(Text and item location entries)
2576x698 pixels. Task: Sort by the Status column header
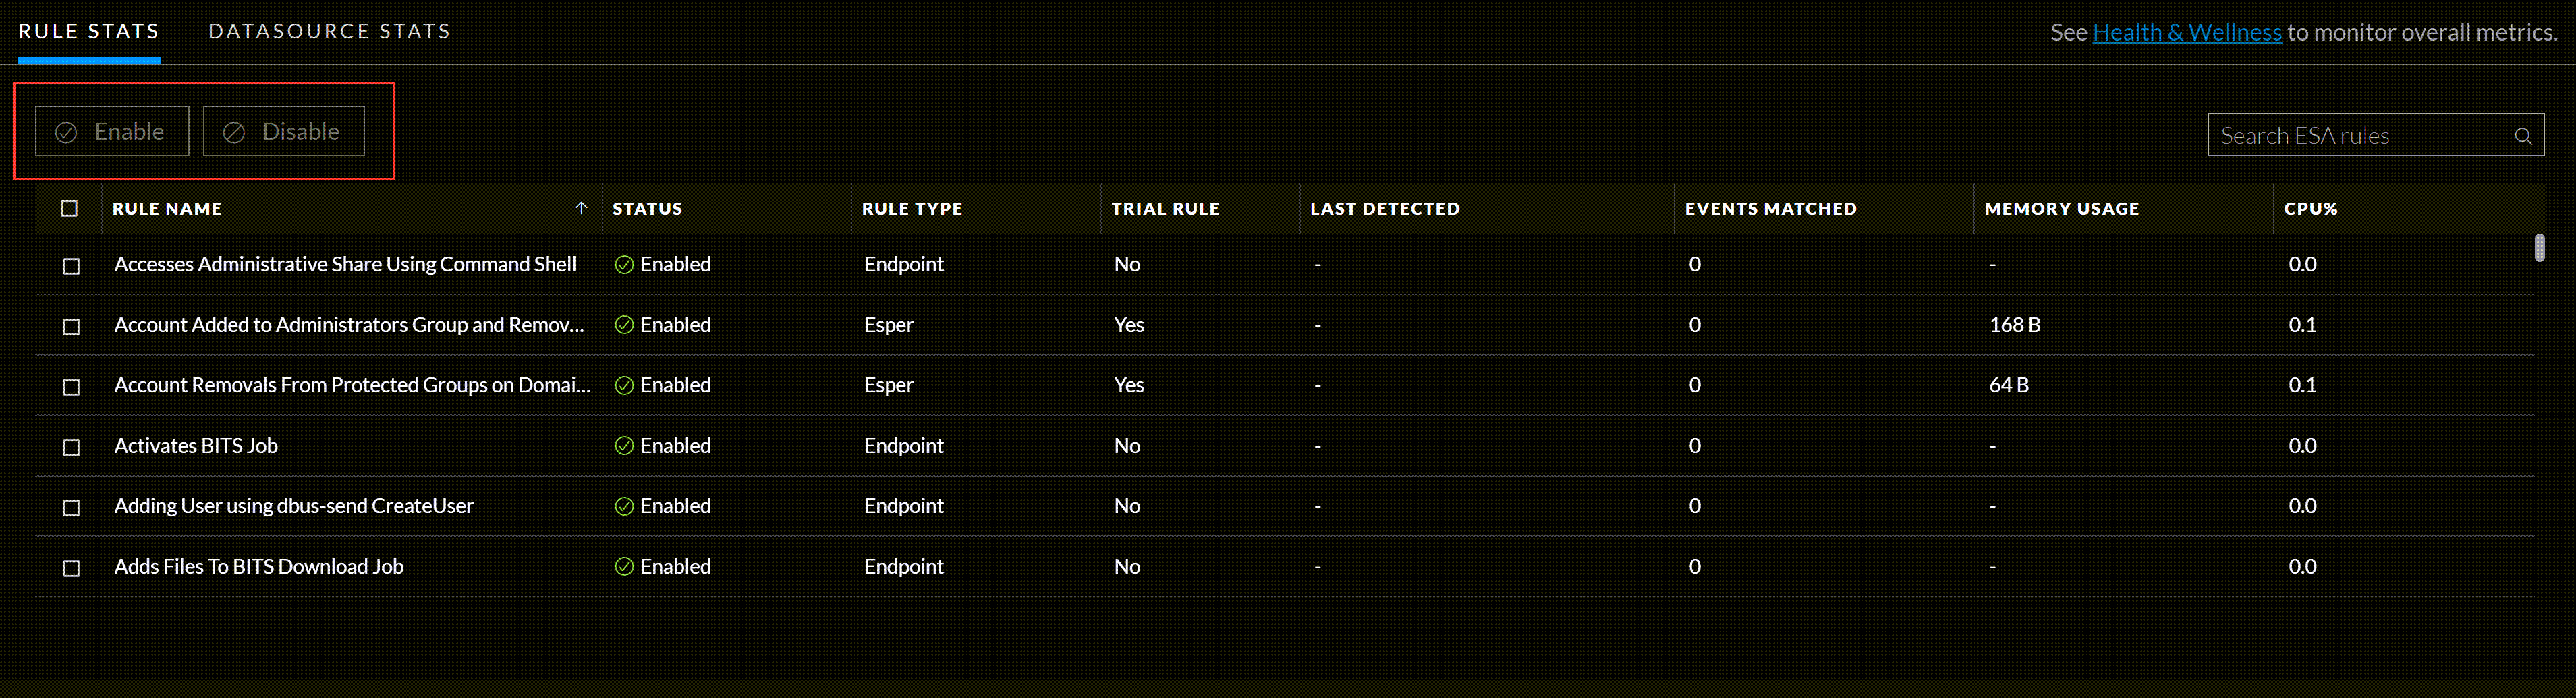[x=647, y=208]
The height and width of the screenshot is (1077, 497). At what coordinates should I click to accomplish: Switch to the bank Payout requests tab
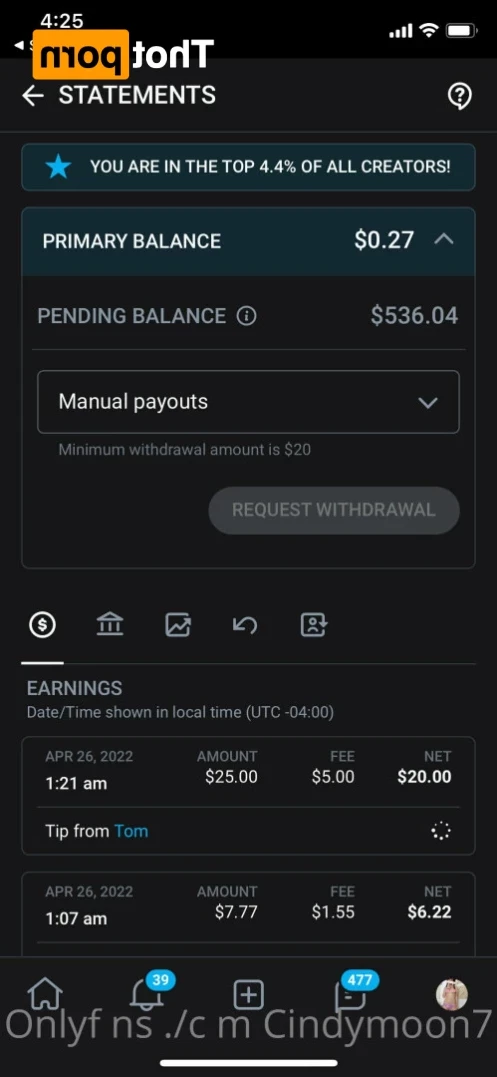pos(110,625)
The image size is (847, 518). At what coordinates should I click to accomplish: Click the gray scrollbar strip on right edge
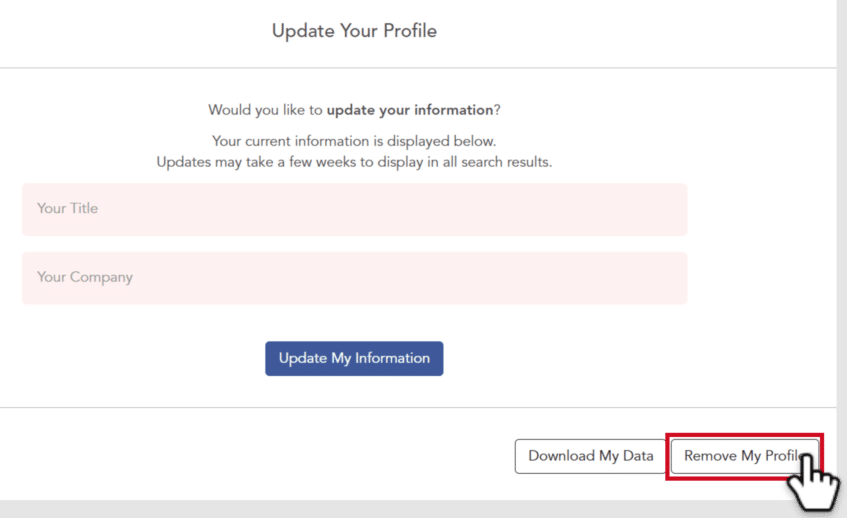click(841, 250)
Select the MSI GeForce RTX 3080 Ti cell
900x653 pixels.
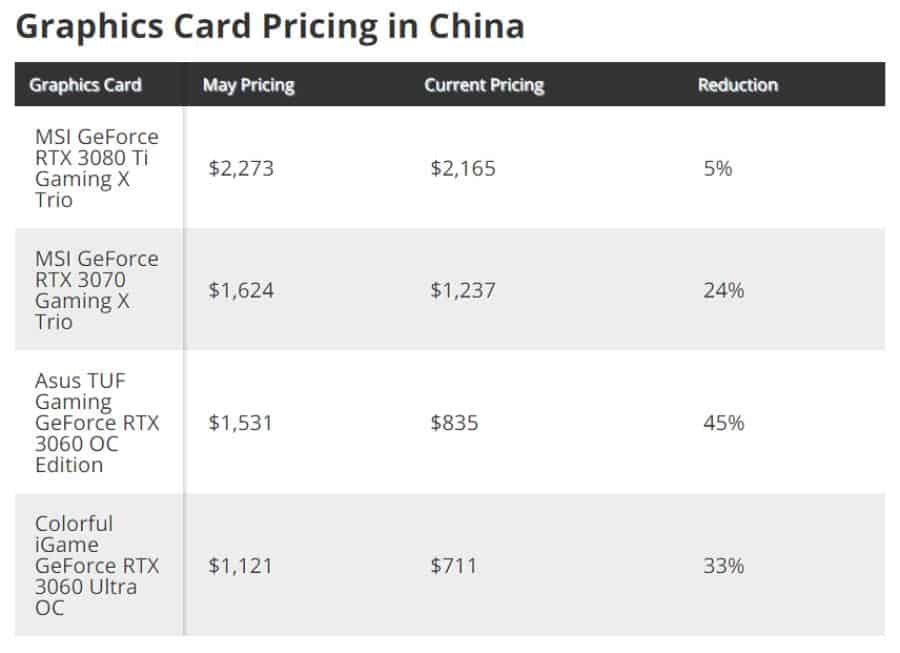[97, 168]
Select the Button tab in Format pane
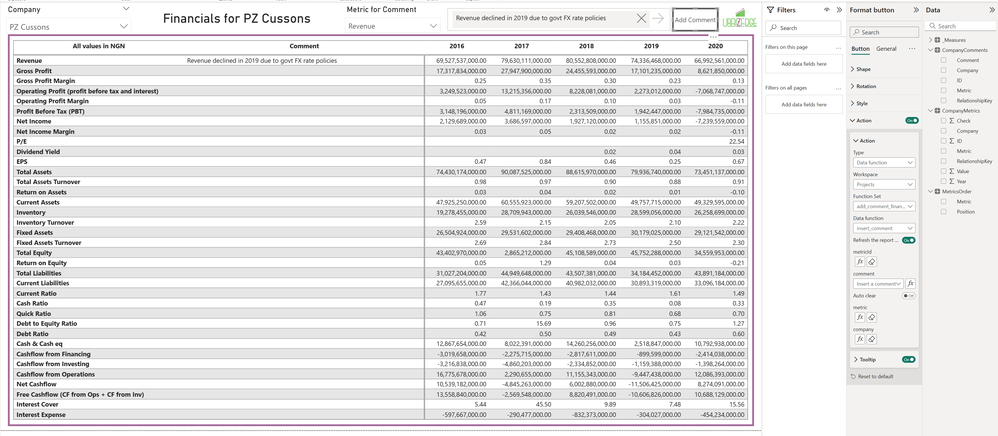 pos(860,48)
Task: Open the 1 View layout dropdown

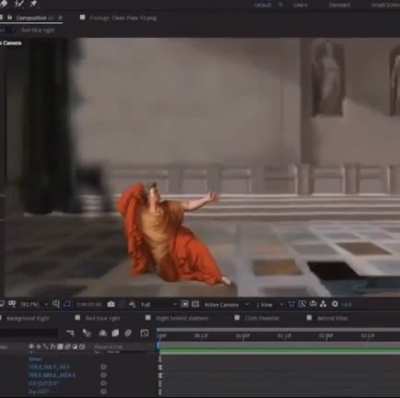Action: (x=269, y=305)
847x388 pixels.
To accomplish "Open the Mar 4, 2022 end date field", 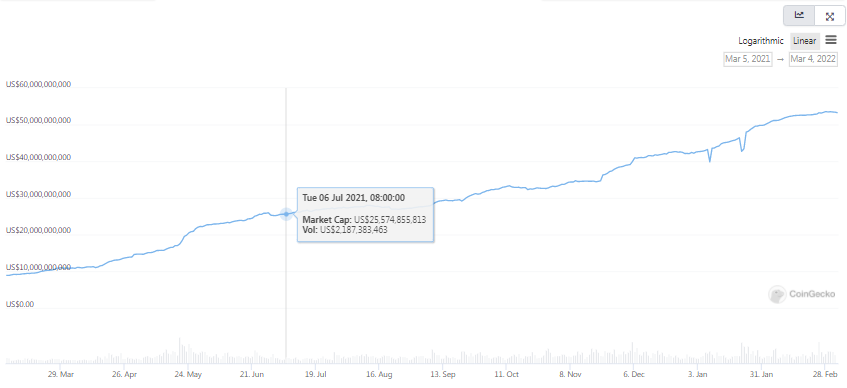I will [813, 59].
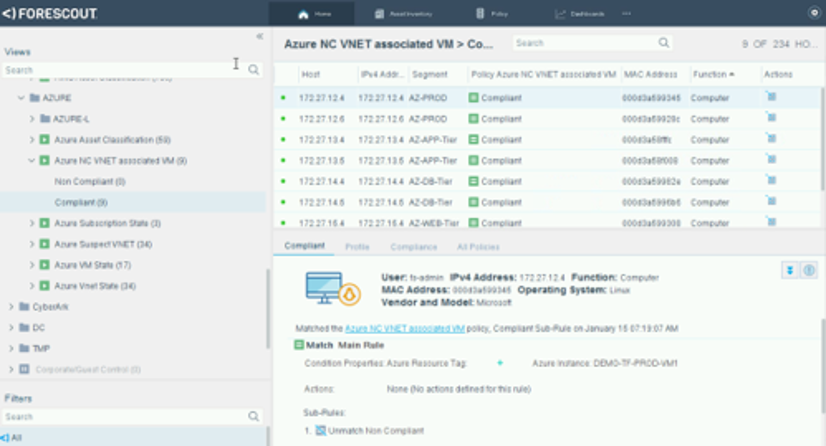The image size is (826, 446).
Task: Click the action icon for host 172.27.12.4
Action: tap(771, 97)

Directions. Rewrite the lines from the one with "Select the Button tab in Format pane" to the one with "Action: (x=269, y=305)" as a Markdown table with columns Row and Line, numbering each line and skipping blank ones. Leave the pictures out.

Response.
| Row | Line |
|---|---|
| 1 | Select the Button tab in Format pane |
| 2 |  pos(860,48) |
| 3 | Task: Open the 1 View layout dropdown |
| 4 | Action: (x=269, y=305) |